When you are constructing a data warehouse, it is easy to become focused on ensuring that queries are processed quickly. However, blindly following this approach could easily result in a database that is difficult to manage or use.
It's no good building a warehouse that answers all questions in under a minute if the data inside it is at risk because the database cannot easily be backed up. Therefore, always identify the crucial management tasks and determine if they can be performed easily using this design when designing a database. In Chapter 7 we will discuss in more detail the management tasks for a data warehouse, but let us briefly review some of those tasks and see how they affect the design. Some of the important management tasks include:
Loading new data
Aggregating new data
Data maintenance activities such as indexing and archiving
All databases should be backed up regularly, and Oracle 9i has the RMAN utility, which allows on-line backups and incremental backups of the data that have changed. On the surface, backup may seem a trivial task, but backing up a terabyte warehouse takes time, even if it's an on-line backup. Therefore, the designer should carefully consider the tablespaces (explained in Chapter 3), where the data is stored to make tablespace backups of read-only tablespaces, or use partitioning (explained in Chapter 3) so that a full backup can be taken by running parallel backup tasks; you could even consider using Data Guard to back up the data warehouse.
Full database backups are likely to be a luxury in very large warehouses; therefore, you should design the warehouse to allow incremental backups to be taken that contain only the changes to the warehouse data. Due to the huge volumes of data in the warehouse, any operation that can be performed in parallel will significantly reduce the time required to complete the task, especially if there are many parallel processes running concurrently. Most of the new data will have to be stored in the fact table; there-fore, during the design phase, the designer should ascertain when and how much data is going to be loaded. Then calculate the anticipated load time, and if it cannot all be loaded in the available time, techniques such as partitioning the fact table so that the data could be loaded in parallel should be considered.
When the data warehouse is being tested by the design team, they should not concentrate only on performance testing, which will enable them to advise how long loads will take and discuss with the operations department how backups will be performed and how much time they'll need.
In Chapter 4, we will see how summary management, which was introduced in Oracle 8i, can be used to maintain aggregated data. One of the performance techniques widely used in the warehouse is to create summary tables of preaggregated data, known in Oracle 9i as a materialized view. Then a query transparently reads the materialized view instead of having to read all of the detail data. Hence, the performance improvements can be enormous, depending on the reduction in rows between the detail and the materialized view.
Unfortunately, we get nothing in this world for free and materialized views have to be maintained. This can involve considerable I/O, depending on how many new records are added and whether the materialized view is created completely from the beginning or if only new data is added. If many materialized views are defined and they are all refreshed at the same time, then consideration should be given to placing the materialized views in different tablespaces on different disks.

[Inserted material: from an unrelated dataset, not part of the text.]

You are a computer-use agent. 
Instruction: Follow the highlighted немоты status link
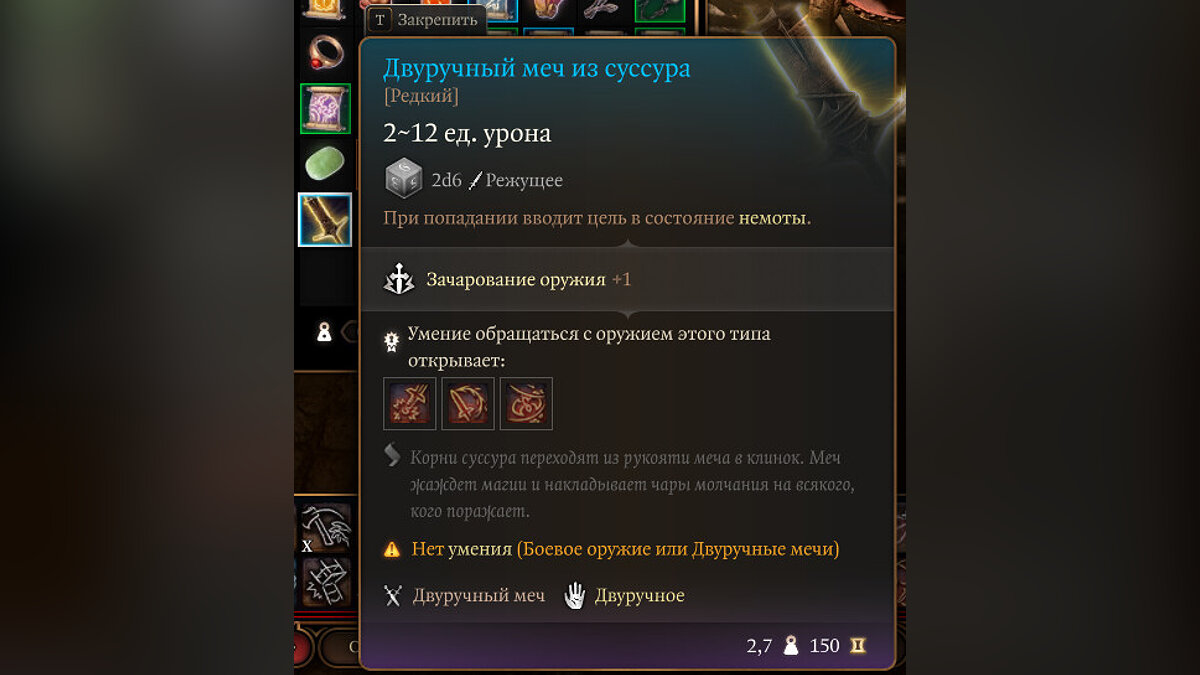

Failure to do this will result in all I/O occurring on the same disk, thus slowing the refresh process considerably. This may be an even more important consideration if the refresh operations are to be performed in parallel.
As we will see in Chapters 3 and 4, there are various techniques that can be employed by the designer to improve query performance. Some will involve how queries are constructed, but many are actually in the database design. For example, all databases benefit from indexes, and a data warehouse is no exception. Therefore, do not forget to decide which type, where, and how much space is to be allocated for indexes. In a data warehouse, the designer does not have to worry about many users inserting new entries into the index and the associated problems that can result. Instead, the designer is now concerned with the time that is required to maintain or build an index. For instance, recreating an index on a fact table with 100 million rows will take more than a few minutes to complete!
Oracle 9i offers different types of indexes, and the designer should select the one that is most appropriate, which could mean that the design will contain many bitmapped indexes. Different types of queries in a data ware-house will use different access methods to the data that benefit from the different index types (e.g., a star transformation uses a bitmapped index).
Physical placement of the data is another important consideration, especially if it is used in conjunction with partitioning and parallel operations. If data is physically located on different disks, then queries or tasks can be performed that do not saturate the I/O limits on a specific disk drive.
One of the significant performance gains is when materialized views, which are described in Chapter 4, are used. Since they have to be created and maintained, once again space must be reserved for this data, and the improvement in query response time must be balanced against the time required to maintain this data.
New data for a warehouse often arrive in batches. Hopefully, they will be loaded into the database when it is not in use, but this cannot be guaranteed. Therefore, if, during your investigations of the proposed system, you discover that data will be loaded into the warehouse while it is in use, review techniques that allow you to insert data into an area different from the one being used by the users (e.g., partitioning).
Another consideration is whether the fact table is likely to be updated. With so many records in the fact table, this could have a significant impact on performance; therefore, procedures may have to be put into place to stop unauthorized updates to the fact table.